The distribution of iris contour varies along age, gender, refraction, and different anterior segment diseases. Schuster et al. reported that none of the hyperopic eyes presented with a concave iris and eyes with a concave iris consisted of emmetropia and myopia [13]. In the report of narrow angles, all the iris was convex [19], and in eyes with pigment dispersion syndrome (PDS) or pigmentary glaucoma (PG), a concave iris is frequently observed [23]. The iris curvature reported in other literatures was mostly from temporal and nasal measurements in one meridian [19]. In the present study, we measured 4 quadrants of iris configuration from the vertical and horizontal meridian. There were 91 (77.8%) eyes in the superior, inferior, and nasal quadrants having a concave iris and 92 (78.6%) eyes in the temporal quadrant showing a concave iris. Our result was a reversal to the percentage of 26% concave iris and 67% convex iris in myopia from 560 eyes of 326 individuals in Schuster et al.’s report [13]. The reason may be that their age range was from 18 to 66 years and most of them were male. The age range in our study was 18 years to 40 years, and male consisted of 37.6% [13].
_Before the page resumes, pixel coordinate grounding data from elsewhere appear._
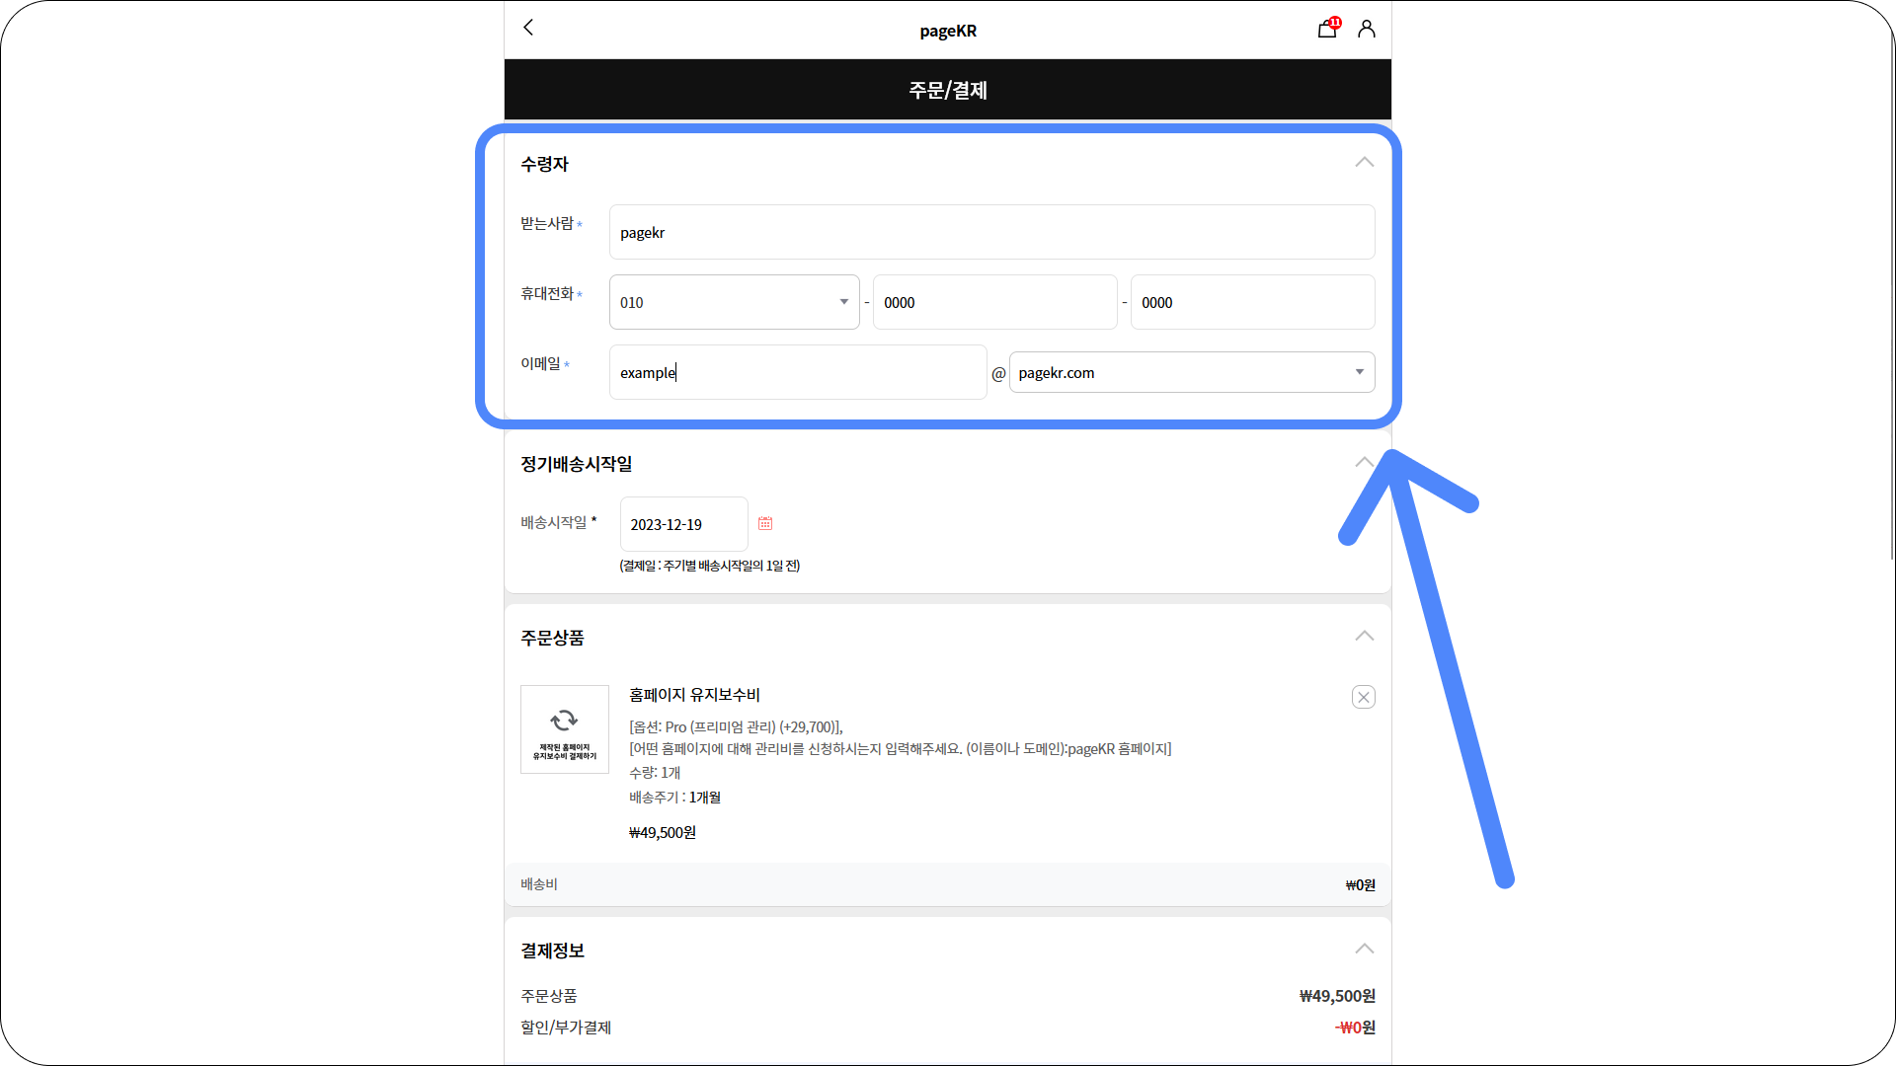Open the delivery start date calendar

pyautogui.click(x=765, y=523)
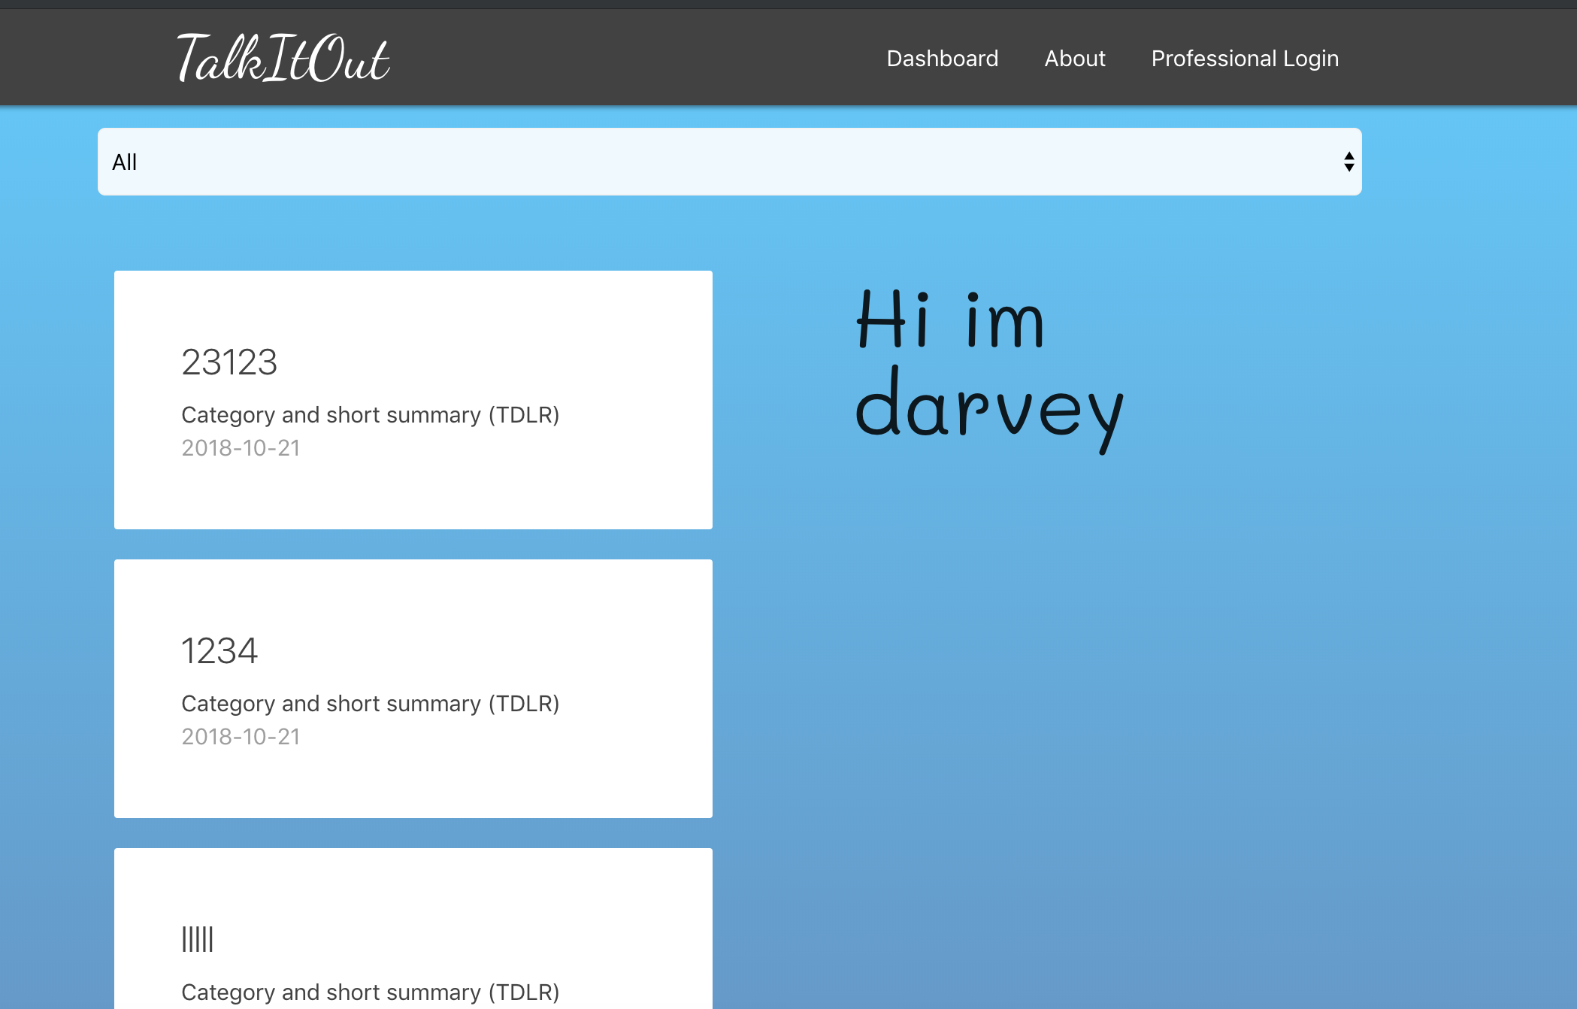1577x1009 pixels.
Task: Click summary text in the ||||| card
Action: click(370, 992)

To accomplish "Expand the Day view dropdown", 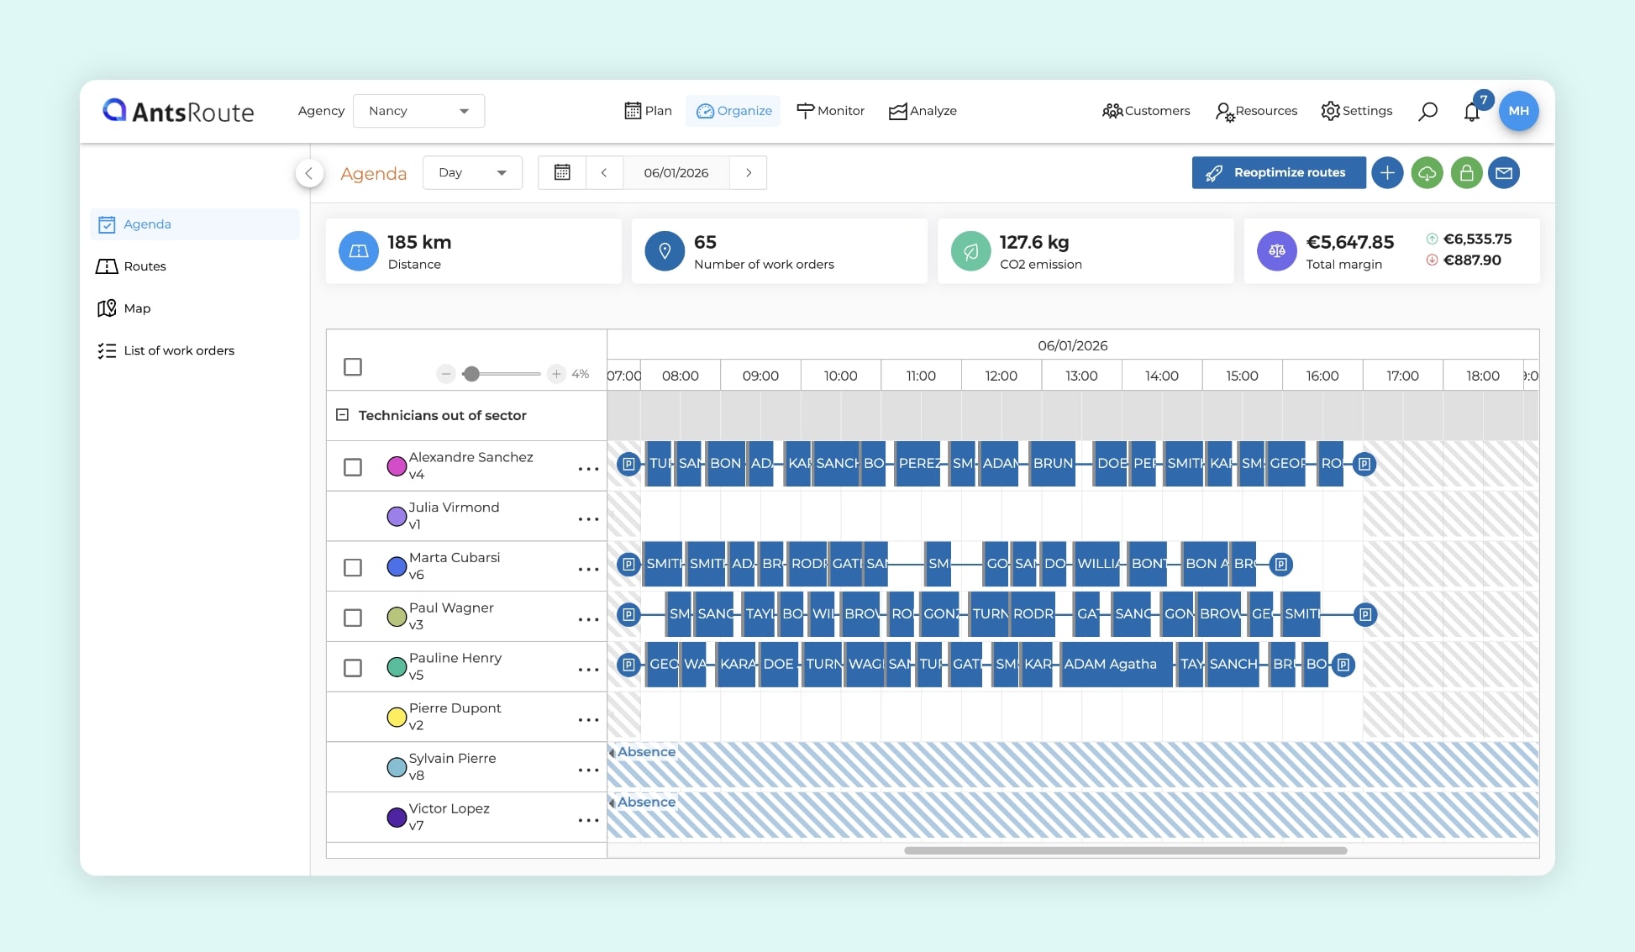I will 472,172.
The major limitation of this study is that the study population only consisted of myopic patients and most of them were young age. Since the iris properties changed with age and refraction, the results in this study may not be able to be applied to other different populations. Further research may be necessary to conduct on people with emmetropia and hyperopia with a wider age range.

5. Conclusions

In conclusion, iris parameters measured by SS-OCT were associated with corneal biomechanics measured using Corvis ST. A larger iris sectional area and thicker IT750 were associated with a softer cornea in myopic eyes. The association between iris configuration and corneal biomechanics may help to understand the pathogenesis in several ocular disorders.

Data Availability

The datasets used in this study are available based on reasonable request from the corresponding author Dr. Qi Dai, [email protected]

Ethical Approval

This study was in accordance with the tenets of the Declaration of Helsinki and was approved by the Institutional Review Board of Wenzhou Medical University (IRB approval number 2020-128-K-113).

Informed consents were obtained from all participants. They signed the informed consent forms and agreed to publish their data and photographs.

Conflicts of Interest

The authors declare that there is no conflict of interest regarding the publication of this article.

Authors’ Contributions

Lin Fu and Yufeng Ye contributed to the work equally and should be regarded as co-first authors.


The work was supported by the Natural Science Foundation of Zhejiang Province (grant no. LQ19H120002), Wenzhou Basic Scientific Research Project (grant Y20180712), and Research Initiation Project of the Eye Hospital of Wenzhou Medical University (grant no. GKYQD2018001).